▶ **WHAT IS EXPECTED**
Everything from the line holding "Viewport: 1568px width, 697px height." through the final line of the entries below is to be written out exactly, and nothing more; leave out pictures.

▶ **RECORDS FOR PROCESSING**
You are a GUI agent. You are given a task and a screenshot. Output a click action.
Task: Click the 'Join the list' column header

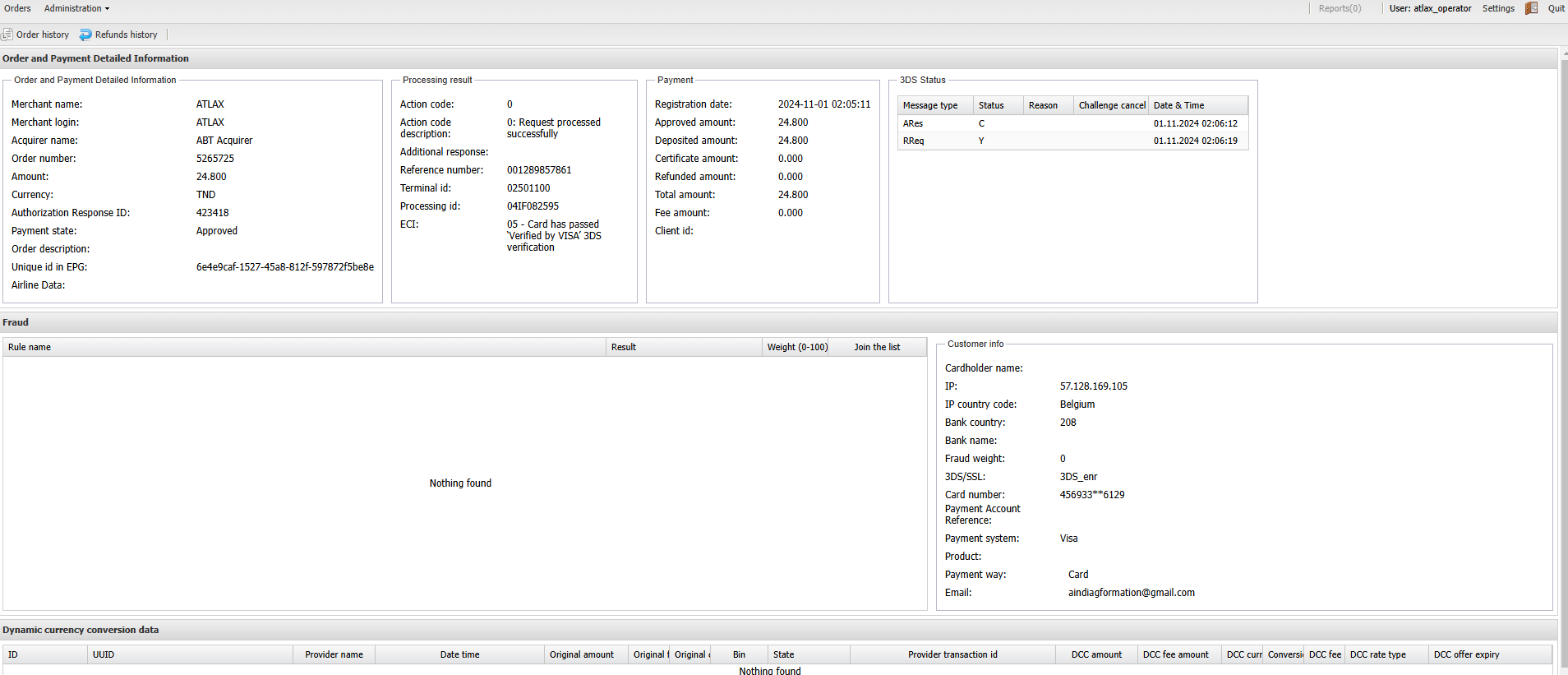[x=876, y=347]
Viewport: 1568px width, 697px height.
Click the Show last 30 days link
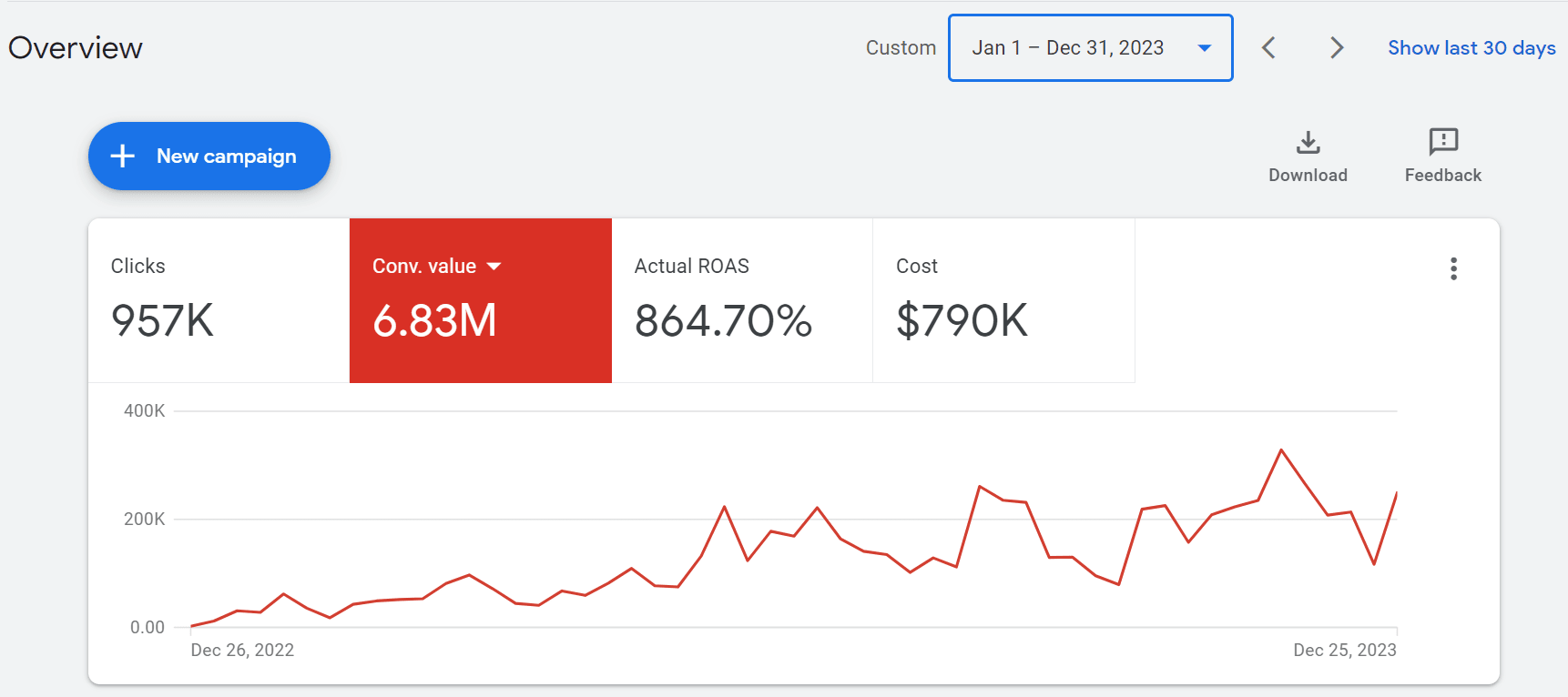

▶ **OUTPUT**
Viewport: 1568px width, 697px height.
Click the Show last 30 days link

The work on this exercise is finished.